Las intensas ráfagas de viento norte que azotan Jujuy desde la noche del jueves mantienen en alerta a varias dependencias provinciales. A esta condición climática se suma un factor adicional que eleva el peligro de fuegos forestales: las extensas zonas de pasto cubano seco, una maleza invasora que acelera la propagación de las llamas. Este panorama ha llevado a especialistas y autoridades a insistir en la necesidad de extremar las precauciones durante estos días.

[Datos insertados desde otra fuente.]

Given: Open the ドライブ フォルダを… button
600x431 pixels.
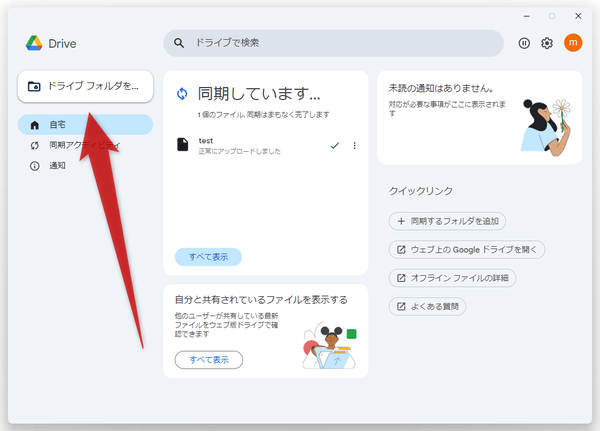Looking at the screenshot, I should (x=85, y=86).
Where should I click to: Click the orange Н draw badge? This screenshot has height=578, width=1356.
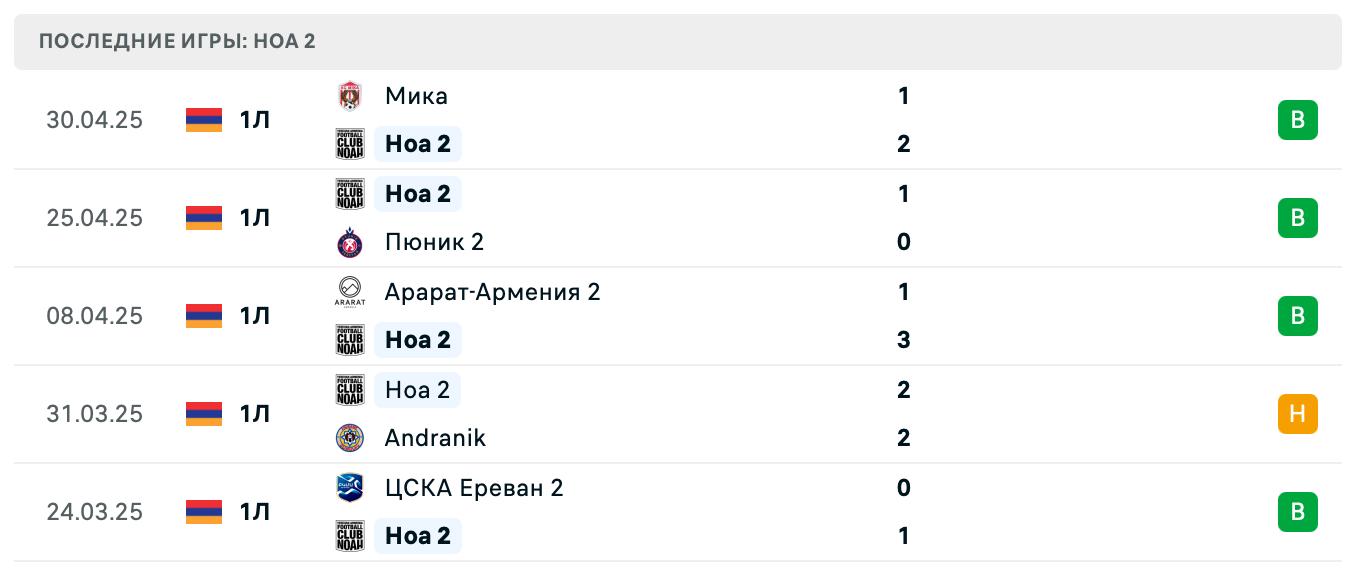pyautogui.click(x=1297, y=414)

El Servicio Meteorológico Nacional ha emitido alertas amarillas y naranjas por viento para diferentes áreas de la provincia. Desde la Dirección Provincial de Incendios Forestales señalaron que, en jornadas con viento fuerte, cualquier quema puede escalar rápidamente a un siniestro de gran escala. El director del organismo, Jorge Torrico, explicó que el 99% de los incendios de vegetación son provocados por el ser humano y pidió evitar todo tipo de quema mientras persistan las condiciones de viento. “El 99% de los incendios de vegetación es provocado por el ser humano”, afirmó el funcionario.

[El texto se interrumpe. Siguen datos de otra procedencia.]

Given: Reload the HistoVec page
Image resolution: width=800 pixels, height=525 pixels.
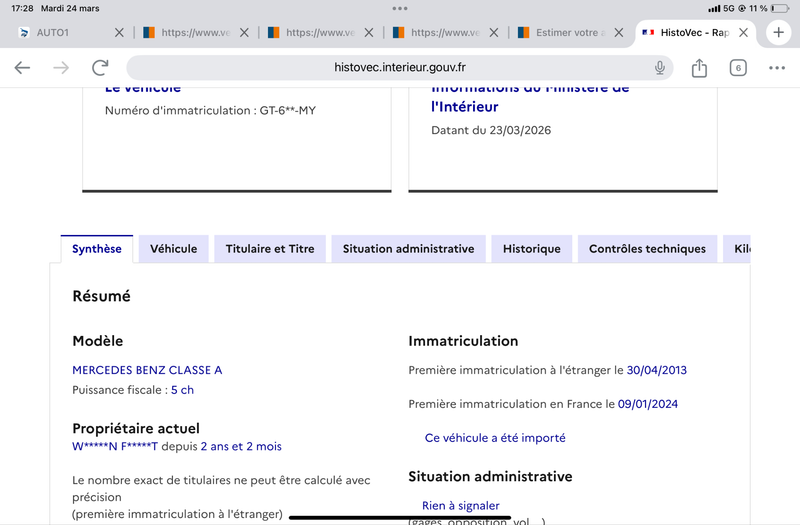Looking at the screenshot, I should pyautogui.click(x=100, y=68).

Otro elemento que preocupa especialmente es el pasto cubano, una maleza invasora que creció durante la temporada de lluvias y que, tras las heladas y la falta de precipitaciones, ha comenzado a secarse. La ingeniera agrónoma Ivana Vaca, docente y jefa del Laboratorio de la Cátedra de Protección Vegetal de la Universidad Nacional de Jujuy, detalló que la estructura misma de la planta facilita el avance del fuego. “De por sí la planta tiene una especie de resina en la parte externa, eso también es combustible. Y la médula, que es la parte central del tronco, es como una especie de papel, porque es un material bien seco que favorece a que se encienda con mucha mayor facilidad”, sostuvo. Además, indicó que cuando el pasto cubano alcanza varios metros de altura, las llamas se propagan con mucha mayor rapidez: “La inmensa altura hace que el fuego se propague con mucha mayor facilidad”.

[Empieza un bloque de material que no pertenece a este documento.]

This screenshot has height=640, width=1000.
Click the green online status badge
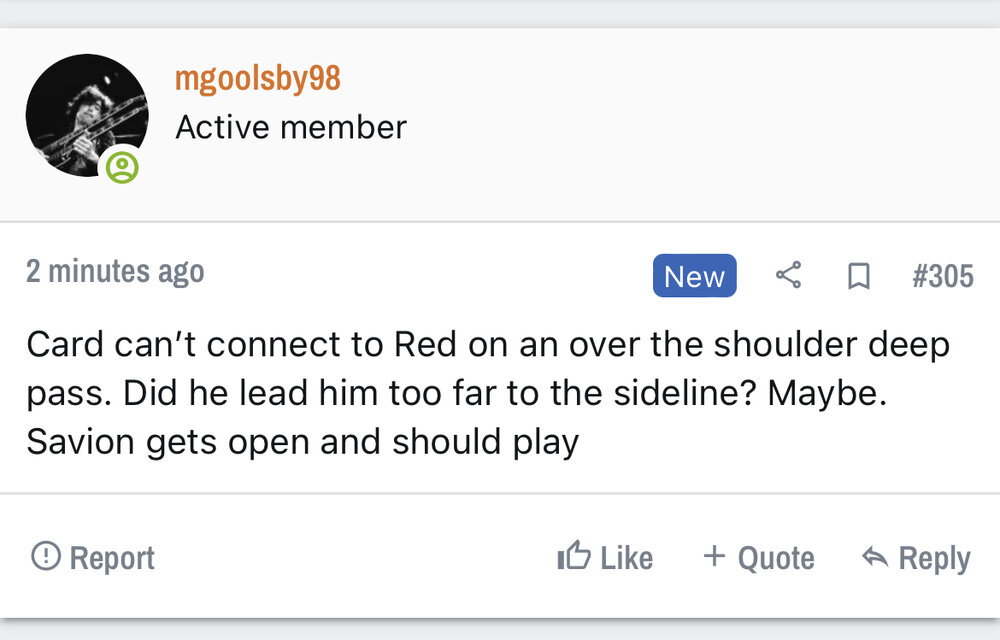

Jorge Torrico comparó esta maleza con combustible líquido: “Nos preocupa mucho porque es como nafta para nosotros”. El funcionario explicó que puede llegar a medir hasta seis metros de altura y que, una vez seco, se convierte en un material natural que favorece el avance de las llamas, especialmente con las ráfagas intensas registradas en las últimas horas.
Ante esta situación, los especialistas recomiendan no realizar ningún tipo de quema, ni siquiera de basura o restos de poda. También aconsejan retirar el pasto cubano de los alrededores de las viviendas antes de que alcance gran tamaño. Ivana Vaca señaló que el mejor momento para eliminarlo es cuando la planta todavía tiene poca altura: “Cuando está aproximadamente a la altura de la rodilla es el momento ideal para controlarla”. La ingeniera sugirió arrancarla o cortarla en trozos pequeños para reducir el material combustible y disminuir el riesgo de incendios.